Text:
************

Total natural gas sales volumes were 67.1 Bcf in the first quarter 2016, down 14 percent compared with the same period last year;
Natural gas transportation volumes were 59.2 Bcf in the first quarter 2016, down 3 percent compared with the same period last year; and
Total natural gas volumes delivered were 126.3 Bcf in the first quarter 2016, down 9 percent compared with the same period last year.

REGULATORY ACTIVITY

Oklahoma

In January 2016, the Oklahoma Corporation Commission approved a joint stipulation and settlement agreement for an increase in Oklahoma Natural Gas’ base rates of $29,995,000. The agreement includes the continuation, with certain modifications, of the Performance Based Rate Change tariff, which was established in 2009.

************

Entries for locating words and elements:
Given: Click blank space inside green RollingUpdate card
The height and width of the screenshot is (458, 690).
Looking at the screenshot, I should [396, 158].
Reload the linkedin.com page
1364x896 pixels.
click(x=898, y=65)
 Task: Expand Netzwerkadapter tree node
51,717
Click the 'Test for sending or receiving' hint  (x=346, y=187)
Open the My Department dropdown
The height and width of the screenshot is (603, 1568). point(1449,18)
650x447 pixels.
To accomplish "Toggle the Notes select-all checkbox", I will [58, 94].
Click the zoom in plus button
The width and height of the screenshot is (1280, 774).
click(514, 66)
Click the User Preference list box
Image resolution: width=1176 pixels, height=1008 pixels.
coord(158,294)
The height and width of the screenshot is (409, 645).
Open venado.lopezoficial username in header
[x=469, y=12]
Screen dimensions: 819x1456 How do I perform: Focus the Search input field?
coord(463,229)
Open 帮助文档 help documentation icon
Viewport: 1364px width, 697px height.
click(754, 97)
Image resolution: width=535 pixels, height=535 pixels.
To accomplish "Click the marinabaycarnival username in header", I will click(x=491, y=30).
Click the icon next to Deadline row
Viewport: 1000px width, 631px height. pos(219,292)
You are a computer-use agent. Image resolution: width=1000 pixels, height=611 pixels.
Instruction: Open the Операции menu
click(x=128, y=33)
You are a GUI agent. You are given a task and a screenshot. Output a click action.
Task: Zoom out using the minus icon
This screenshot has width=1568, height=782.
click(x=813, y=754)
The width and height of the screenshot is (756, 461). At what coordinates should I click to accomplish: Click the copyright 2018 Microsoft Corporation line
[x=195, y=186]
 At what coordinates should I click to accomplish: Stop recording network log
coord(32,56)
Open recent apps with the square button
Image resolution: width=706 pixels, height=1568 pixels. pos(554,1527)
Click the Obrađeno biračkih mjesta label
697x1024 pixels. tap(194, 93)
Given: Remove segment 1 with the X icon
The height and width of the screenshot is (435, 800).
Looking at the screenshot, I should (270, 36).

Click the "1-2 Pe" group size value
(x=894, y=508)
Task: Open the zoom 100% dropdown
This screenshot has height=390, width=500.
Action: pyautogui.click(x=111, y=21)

************

Set exercise A:
Answer these questions about the natural gas text, one per line:
(i) By what percent were natural gas transportation volumes down in the first quarter 2016 compared with the same period last year?
(ii) Which body approved the joint stipulation and settlement agreement in January 2016?
(iii) In what year was the Performance Based Rate Change tariff established?
Set exercise B:
Repeat word for word the section of the natural gas text that begins at the words "Total natural gas sales" and stops after "established in 2009.".

Correct response A:
(i) 3 percent
(ii) The Oklahoma Corporation Commission
(iii) 2009

Correct response B:
Total natural gas sales volumes were 67.1 Bcf in the first quarter 2016, down 14 percent compared with the same period last year;
Natural gas transportation volumes were 59.2 Bcf in the first quarter 2016, down 3 percent compared with the same period last year; and
Total natural gas volumes delivered were 126.3 Bcf in the first quarter 2016, down 9 percent compared with the same period last year.

REGULATORY ACTIVITY

Oklahoma

In January 2016, the Oklahoma Corporation Commission approved a joint stipulation and settlement agreement for an increase in Oklahoma Natural Gas’ base rates of $29,995,000. The agreement includes the continuation, with certain modifications, of the Performance Based Rate Change tariff, which was established in 2009.